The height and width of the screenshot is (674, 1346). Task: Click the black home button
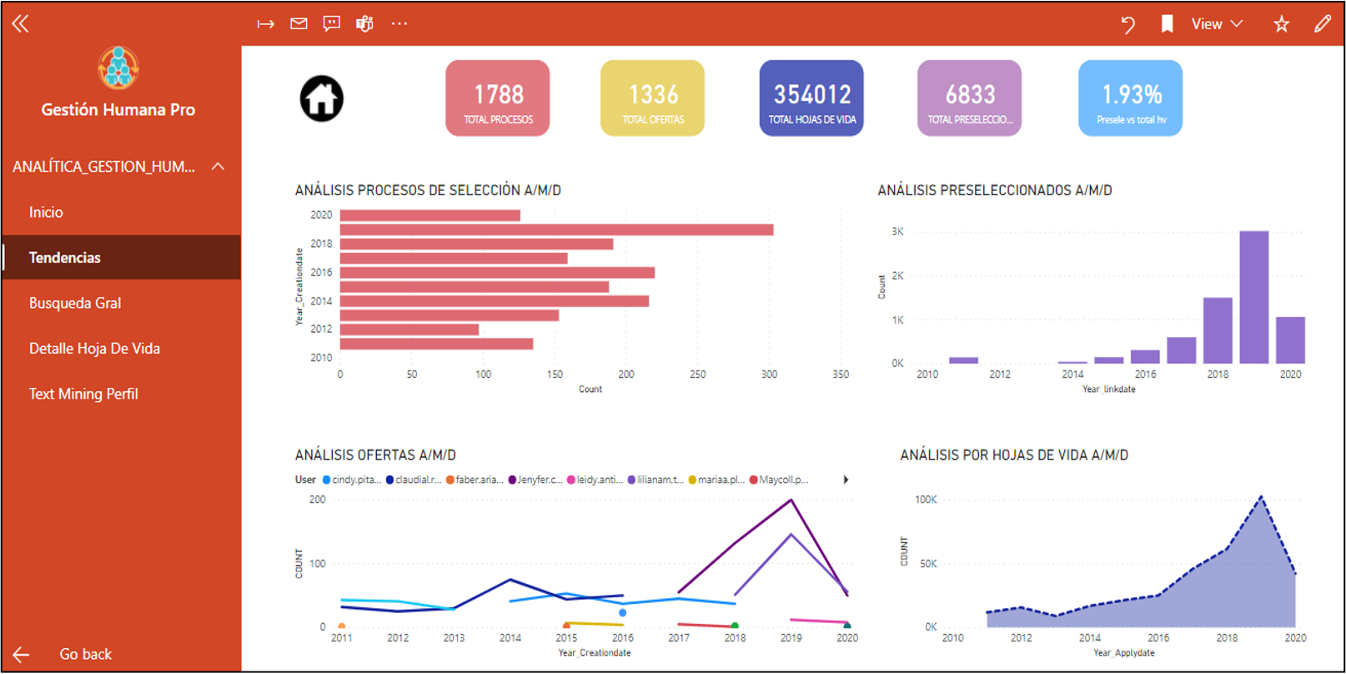[321, 98]
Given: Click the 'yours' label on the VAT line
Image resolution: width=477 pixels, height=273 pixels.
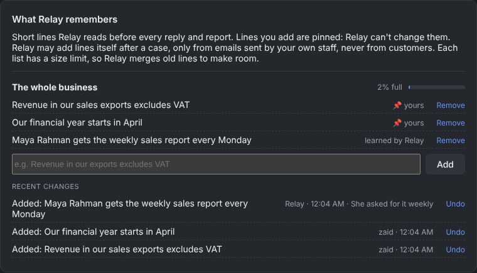Looking at the screenshot, I should pyautogui.click(x=414, y=105).
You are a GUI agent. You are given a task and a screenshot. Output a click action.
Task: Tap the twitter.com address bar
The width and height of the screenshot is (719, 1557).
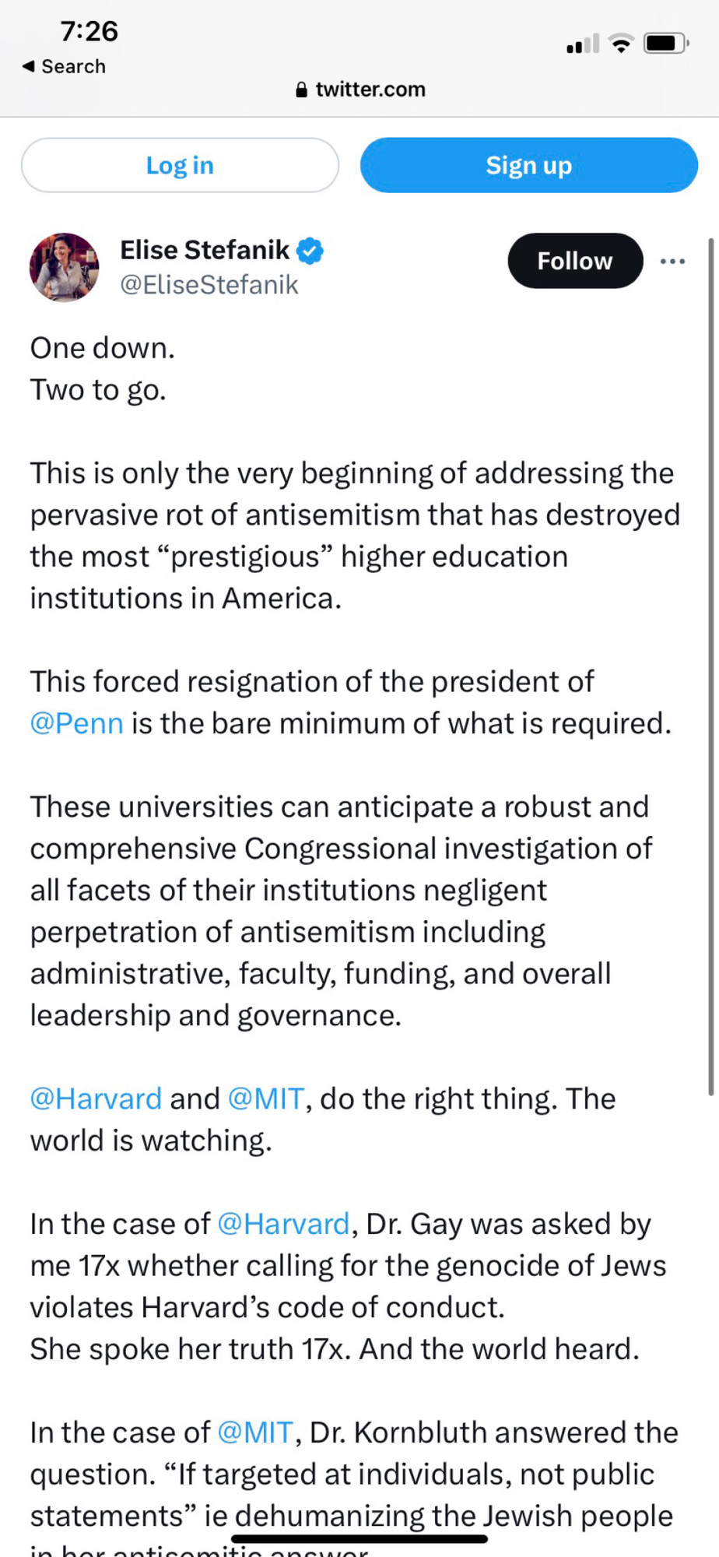(360, 90)
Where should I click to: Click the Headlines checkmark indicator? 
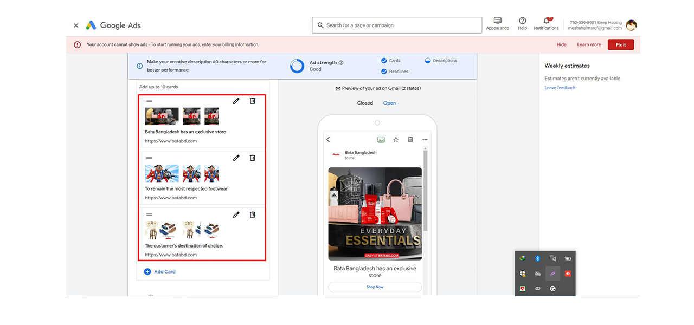click(384, 72)
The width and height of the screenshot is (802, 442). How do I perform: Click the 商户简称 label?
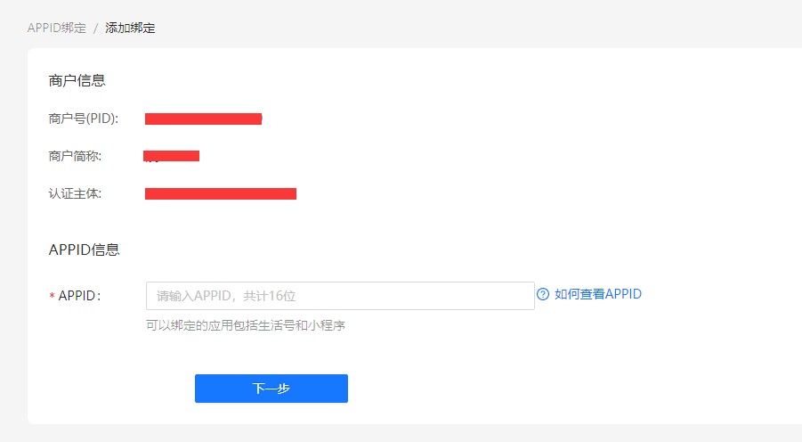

YOUR TASK: Retype exactly the lines above, starting at the line containing "The width and height of the screenshot is (719, 1557)." and ending with the last line, both included; leave out the pictures.

TASK ANSWER:
The width and height of the screenshot is (719, 1557).
(360, 90)
Where should I click to: Click the Headlines checkmark indicator? 
click(384, 72)
The width and height of the screenshot is (802, 442). How do I perform: Click the 商户简称 label?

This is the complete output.